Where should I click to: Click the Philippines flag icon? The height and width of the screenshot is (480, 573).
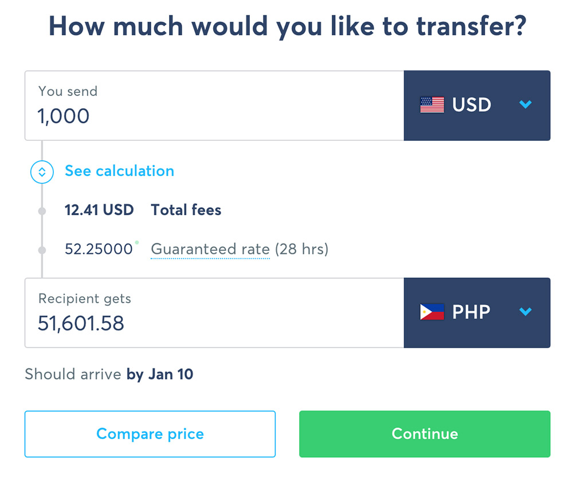coord(432,312)
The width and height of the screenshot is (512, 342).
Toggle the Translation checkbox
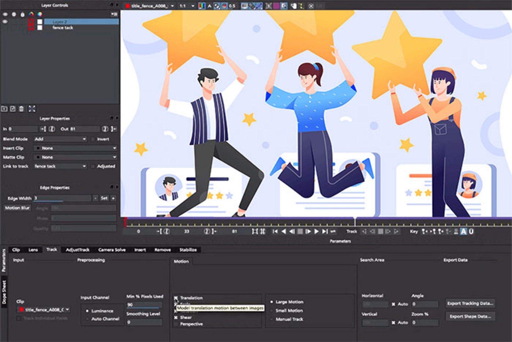176,298
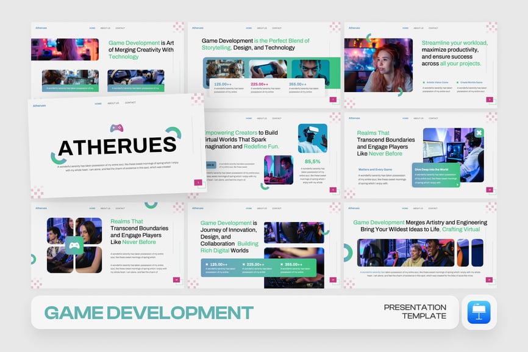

###

▸ **YOUR GOAL**:
Write the lines out again exactly, beginning at the one containing "The width and" and ending with the last line of the entries, but without any pictures.

▸ **EXPECTED OUTPUT**:
The width and height of the screenshot is (512, 342).
Toggle the Translation checkbox
176,298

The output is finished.